On Tue, 27 Aug 2013, Patrick McHardy wrote:
The following patches contain the latest version of the SYNPROXY target.
The SYNPROXY operates by marking the initial SYN from the client as UNTRACKED
and directing it to the SYNPROXY target. The target responds with a SYN/ACK
containing a cookie and encodes options such as window scaling factor, SACK
perm etc. into the timestamp, if timestamps are used (similar to TCP). The
window size is set to zero. The response is also sent as untracked packet.

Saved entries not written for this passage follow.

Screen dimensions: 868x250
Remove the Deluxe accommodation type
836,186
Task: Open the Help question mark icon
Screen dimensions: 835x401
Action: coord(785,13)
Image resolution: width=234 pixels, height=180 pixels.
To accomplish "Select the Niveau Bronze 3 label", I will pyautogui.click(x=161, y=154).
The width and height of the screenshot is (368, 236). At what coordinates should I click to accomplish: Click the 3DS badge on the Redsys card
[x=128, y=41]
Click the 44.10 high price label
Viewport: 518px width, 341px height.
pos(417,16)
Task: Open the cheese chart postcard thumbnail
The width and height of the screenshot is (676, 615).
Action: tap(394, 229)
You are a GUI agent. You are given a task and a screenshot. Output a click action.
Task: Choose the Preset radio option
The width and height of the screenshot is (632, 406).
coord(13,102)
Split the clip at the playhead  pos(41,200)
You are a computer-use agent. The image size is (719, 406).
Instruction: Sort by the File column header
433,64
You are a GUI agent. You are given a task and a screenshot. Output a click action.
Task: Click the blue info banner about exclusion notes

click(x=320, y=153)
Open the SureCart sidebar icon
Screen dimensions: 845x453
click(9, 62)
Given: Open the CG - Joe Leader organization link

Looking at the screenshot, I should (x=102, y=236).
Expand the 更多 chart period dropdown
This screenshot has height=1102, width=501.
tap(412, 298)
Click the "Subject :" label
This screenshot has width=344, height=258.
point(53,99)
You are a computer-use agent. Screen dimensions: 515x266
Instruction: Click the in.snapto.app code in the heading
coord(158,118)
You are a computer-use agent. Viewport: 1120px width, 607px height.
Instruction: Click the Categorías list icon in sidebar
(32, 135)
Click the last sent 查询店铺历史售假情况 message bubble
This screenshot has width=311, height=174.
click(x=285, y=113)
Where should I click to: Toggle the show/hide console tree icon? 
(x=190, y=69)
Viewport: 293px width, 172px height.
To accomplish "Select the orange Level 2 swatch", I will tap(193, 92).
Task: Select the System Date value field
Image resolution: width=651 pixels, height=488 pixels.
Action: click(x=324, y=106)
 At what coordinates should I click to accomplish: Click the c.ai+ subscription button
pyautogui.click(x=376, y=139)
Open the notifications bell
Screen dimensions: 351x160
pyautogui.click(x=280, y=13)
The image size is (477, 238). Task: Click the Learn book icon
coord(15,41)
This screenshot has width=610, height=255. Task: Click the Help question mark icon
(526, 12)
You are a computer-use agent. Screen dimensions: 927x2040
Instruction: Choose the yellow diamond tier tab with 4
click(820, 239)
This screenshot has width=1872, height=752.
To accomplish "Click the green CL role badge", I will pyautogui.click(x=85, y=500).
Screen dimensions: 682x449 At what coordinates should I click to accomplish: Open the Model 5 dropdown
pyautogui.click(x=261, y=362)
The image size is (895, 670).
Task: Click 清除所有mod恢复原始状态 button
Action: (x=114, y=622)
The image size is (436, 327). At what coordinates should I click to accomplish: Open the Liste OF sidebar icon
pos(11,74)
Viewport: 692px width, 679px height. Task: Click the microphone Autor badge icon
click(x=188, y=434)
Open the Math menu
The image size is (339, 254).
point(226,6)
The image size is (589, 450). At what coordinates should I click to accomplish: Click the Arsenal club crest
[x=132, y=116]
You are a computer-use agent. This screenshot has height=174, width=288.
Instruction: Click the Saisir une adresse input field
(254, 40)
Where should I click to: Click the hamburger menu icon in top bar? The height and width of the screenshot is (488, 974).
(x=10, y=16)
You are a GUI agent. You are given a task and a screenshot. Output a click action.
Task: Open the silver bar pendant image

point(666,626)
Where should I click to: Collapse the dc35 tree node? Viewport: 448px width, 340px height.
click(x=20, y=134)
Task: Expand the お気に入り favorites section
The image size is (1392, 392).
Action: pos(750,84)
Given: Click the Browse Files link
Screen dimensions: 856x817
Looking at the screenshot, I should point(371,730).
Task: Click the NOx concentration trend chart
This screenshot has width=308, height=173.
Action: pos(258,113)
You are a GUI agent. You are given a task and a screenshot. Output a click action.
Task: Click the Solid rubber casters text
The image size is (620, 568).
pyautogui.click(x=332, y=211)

When the final ACK is received the cookie is validated, the original options
extracted and a SYN to the original destination is generated. The SYN to the
original destination uses the avertised window from the final ACK and the
options from the initial SYN packet. The SYN is not sent as untracked, so
from a connection tracking POV it will look like the original packet from
the client and instantiate a new connection. When the server responds with
a SYN/ACK a final ACK for the server is generated and a window update with
the window size announced by the server is sent to the client. At this
point the connection is handed of to conntrack and the only thing the
target is still involved in is timestamp translation through the registerd
hooks.
Since the SYN proxy can't know the options the server supports, they have
to be specified as parameters to the SYNPROXY target. The assumption is that
these options are constant as long as you don't change settings on the
server.
Future extention idea: Perhaps we could auto detect the options the server
supports, after the first connection have been created?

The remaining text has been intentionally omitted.